I remember picking up a bottle of Aldi's "Fit and Active" French dressing to read the ingredient list, and stopping at the first ingredient because the first ingredient was corn syrup. This may be progress from a corporation's perspective, to sell a product consisting large of corn syrup as a health food; it is not progress from a health-oriented savvy consumer perspective.

What has happened with all foods where I live, unless you specifically know what you are doing and are looking for exceptions and are willing to pay noticeably more, is that food is manipulated by chemical wizardry much like a plastic replica. It may be obvious to the discerning that "cherry flavored XYZ" does not exactly has the taste of cherries.

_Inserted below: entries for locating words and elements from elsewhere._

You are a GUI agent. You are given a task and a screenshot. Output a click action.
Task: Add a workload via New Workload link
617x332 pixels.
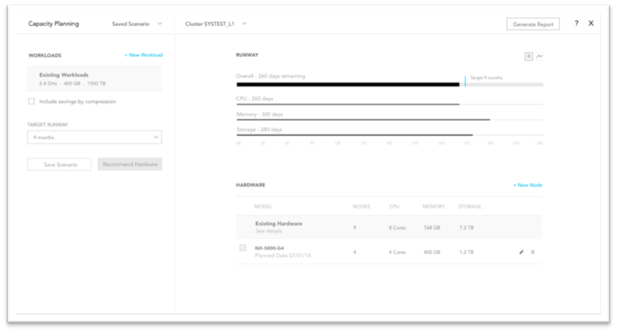click(143, 55)
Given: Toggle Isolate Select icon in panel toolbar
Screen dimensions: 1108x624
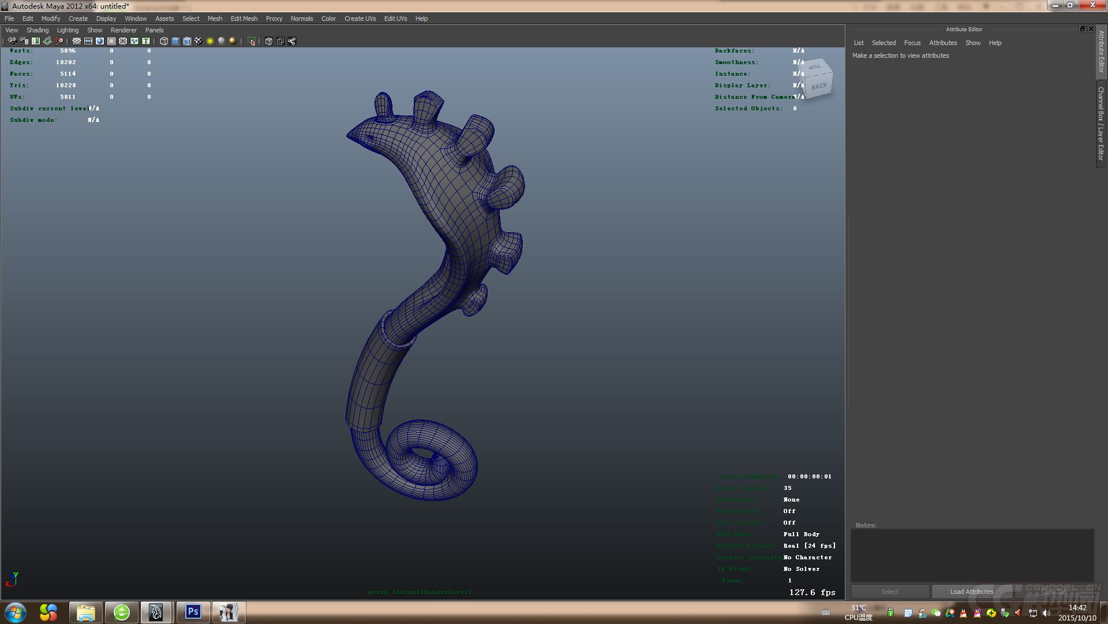Looking at the screenshot, I should pyautogui.click(x=252, y=41).
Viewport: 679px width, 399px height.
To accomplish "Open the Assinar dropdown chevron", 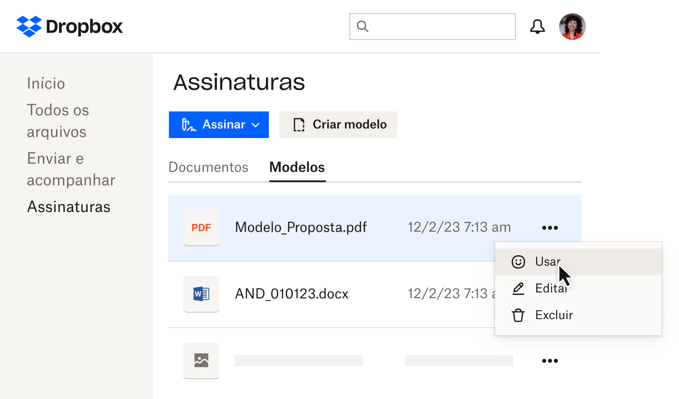I will click(255, 125).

The reason why this is the case is that if anything is produced on a mass scale, the engineering process for food finds out what the chemicals are that combine to give a cherry its flavor, and then the cheapest way is found to add these chemicals so that there is a cherry-like taste, but one that heralds none of the health benefits of eating cherries.

And this is, if anything, the subtle objection to It's Getting Better All the Time. It is the objection that moving from something flavored with cherries to something engineered to taste like it was flavored with cherries is a negative amount of progress. The more obvious objection is not to point to plastic-like engineered foods—or plastic-like engineered pop culture—but to say that we are in an unmistakable global financial crisis, and none of the upward trends discussed in the book are enough to take away the quite bleak economic picture in the U.S., which less than twenty years into the third millenium, is quite drastically failing to retain the prosperity and security of the twentieth century heralded in It's Getting Better All the Time. If the twentieth century brought more change than anything before, it may be the change that precedes the damned backswing. I know that there are people who like to put a positive face on things, especially with the current president Barack Obama, but I have yet to see a journalist say that the present employment picture and number of people out of work is better than in the 50's and 80's. As far as journalists go, I have seen the shift from a war in Afghanistan under Bush that was something we should never have gotten into, to one Nobel Peace Prize later, a war in Afghanistan under Obama with vile enemies who cut off the nose and ears of a woman portrayed on the cover of Time Magazine, because she ran away from an abusive husband. Now I have little doubt that the Taliban did all that and worse, but it was doing all that and worse when the war in Afghanistan was Bush's war. And with the shift from Bush to Obama, significant progress has been made in reduced jobless statistics, with perhaps the exception of your family and those people you know who are trying to find a job. Not that this is all Obama's responsibility, regardless of the charge some people make that he wants to make America into a third world nation. The U.S. economy would presumably also be in hard times if McCain had won the election, and it was really quite nasty before Obama took office. ButIt's Getting Better All the Time champions "change," and President Obama champions "change," and both seem to invite multiple aspects of the damned backswing.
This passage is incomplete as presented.